Waterfront Toronto, the public agency charged with the revitalization of Hogtown's desolate Lake Ontario shoreline, is laying out impressive parks on the properties it oversees, but private-sector real estate interests seem as intent as ever on building out every square foot of land that's available.

Which is one thing that makes the upcoming infill of the spacious vacant lot on Wellesley Street just west of Yonge Street different, and interesting.

In a notable exception to what usually happens, Lanterra Developments, the owner, will create a 1.6-acre public park on the site. To be crafted by Robert Ng of NAK Design Group, this park will satisfy, at least part way, the desire of politicians, city planning staff and local residents that the empty lot not be crammed with architecture. The neighbours will get the landscaped open space they want in this tight inner-city jumble of apartment blocks and the tattoo parlours and pizza joints of Yonge Street.

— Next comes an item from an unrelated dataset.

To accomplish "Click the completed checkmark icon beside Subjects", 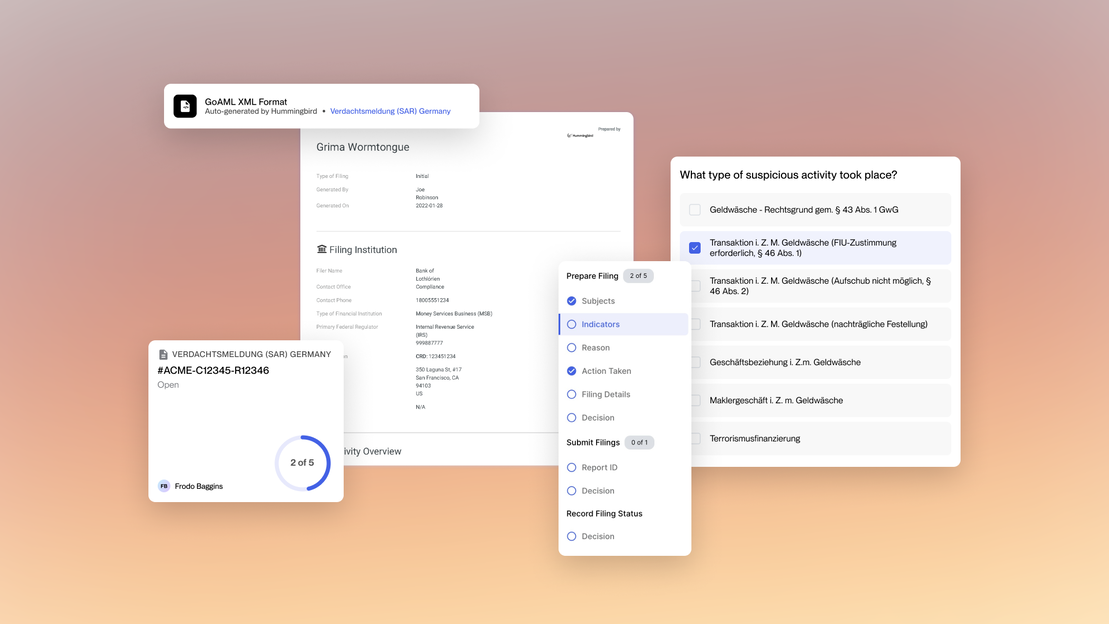I will [x=572, y=301].
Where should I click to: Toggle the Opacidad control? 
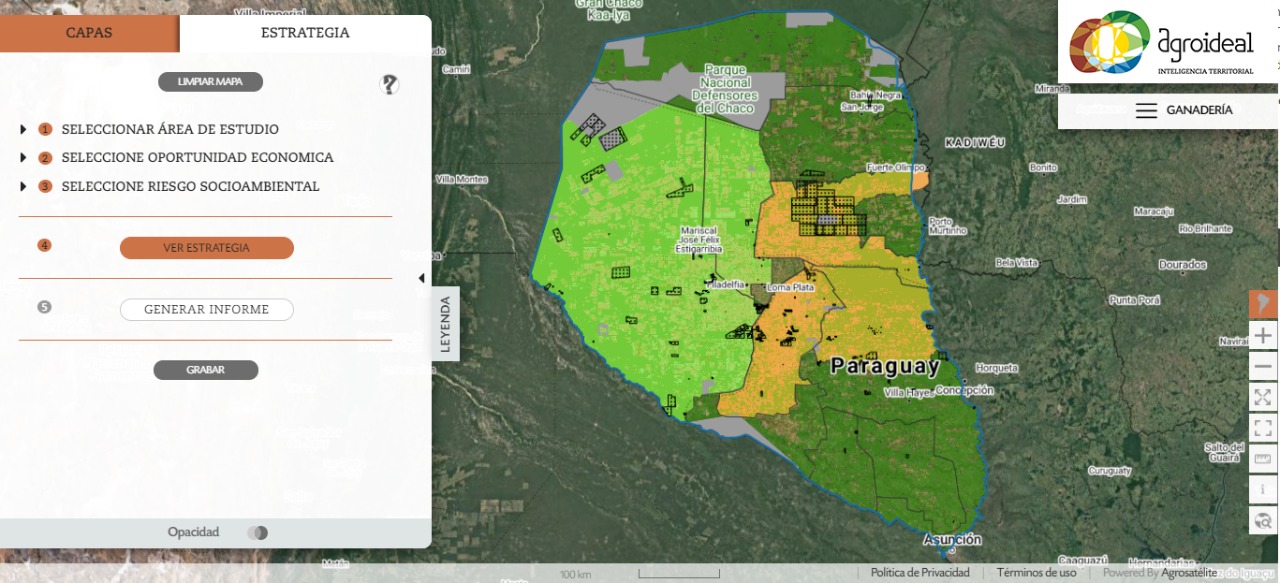tap(258, 533)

Lanterra has landed permission to put up a 60-storey commercial-residential tower on the northeast corner of the site. The developer will get the $300-million, profit-making building needed to suit the backers and make its fashioning of the park work financially.

On the inside, this structure will offer standard-issue condo living to the usual downtown home-hunters – singles, working couples without kids, empty-nesters, investors. Prices for the tower's 742 units start at around $200,000 for a tiny 300-square-foot studio. At 878 square feet, the largest suite available features two bedrooms and a den – perhaps enough territory for a very small family, though not really. It looks like we'll have to keep waiting for a developer to issue a serious invitation to normal-income, normal-sized families to live deep downtown.

But if the neighbours get a new park out of this arrangement, and Lanterra gets its high-rise, what will be the payoff for people who care about beauty? It could be conspicuous, if the tower lives up to its model and renderings.

Designed for Lanterra by Bruce Kuwabara, founding partner of KPMB Architects, in close co-operation with Page+Steele/IBI Group Architects, this attractive building takes its artistic cues, Mr. Kuwabara says, from landscape.

Not the stony, dramatic terrain of Ontario's cottage country, it appears, but rather the mellow, rolling farmland in the province's southern districts, and the hilly contours of the proposed park. Belts of whitened glass balcony fronts run smoothly around each level of the structure, quietly looping out at the curved corners, then tucking in, and nowhere making a sharp turn. The billowing white exterior, almost invisibly accented by shades of grey, will be subtly expressive instead of routinely right-angled.

The undulation is most pronounced at the ground level, where the terraced base flares out over the outside tables of what Mr. Kuwabara hopes will be a noodle house, a French bistro or some other casually chic, mid-market venue. His belief that a fine-dining establishment would be out of place in this zone of the city is surely right. What's wanted, instead, is a hub, a popular eatery that lends social orientation to the neighbourhood of high-rise dwellers and strollers on rough-edged Yonge Street.

This description doesn't make this building sound very much like the KPMB structures Torontonians are used to.

For most of its 26 years, the distinguished office has seemed most comfortable doing straight-ahead, anti-historicist modernism. Neither its recent overhauls of the Gardiner Museum of Ceramic Art and the Royal Conservatory of Music nor its ground-up residential performances at the mammoth CityPlace housing complex dropped a hint that KPMB might have a place in its artistic toolkit for the tall-building romanticism embodied in the Wellesley Street project.

But this enlargement is surely welcome. Like other local designers of large condominium buildings in the Toronto market – David Pontarini and Rosario Varacalli come to mind – Mr. Kuwabara has clearly been thinking about what comes next in the art of building tall, now that every modernist box has been constructed and every application of the T-square has been explored.

Newer, taller condo stacks may loom over the Wellesley Street tower. But until that happens – which it could, since 60 storeys is no longer extraordinarily high in Toronto – Mr. Kuwabara's softly fluid tower in the park will provide an architectural as well as communal focus for its currently unfocused spot in the Yonge Street corridor.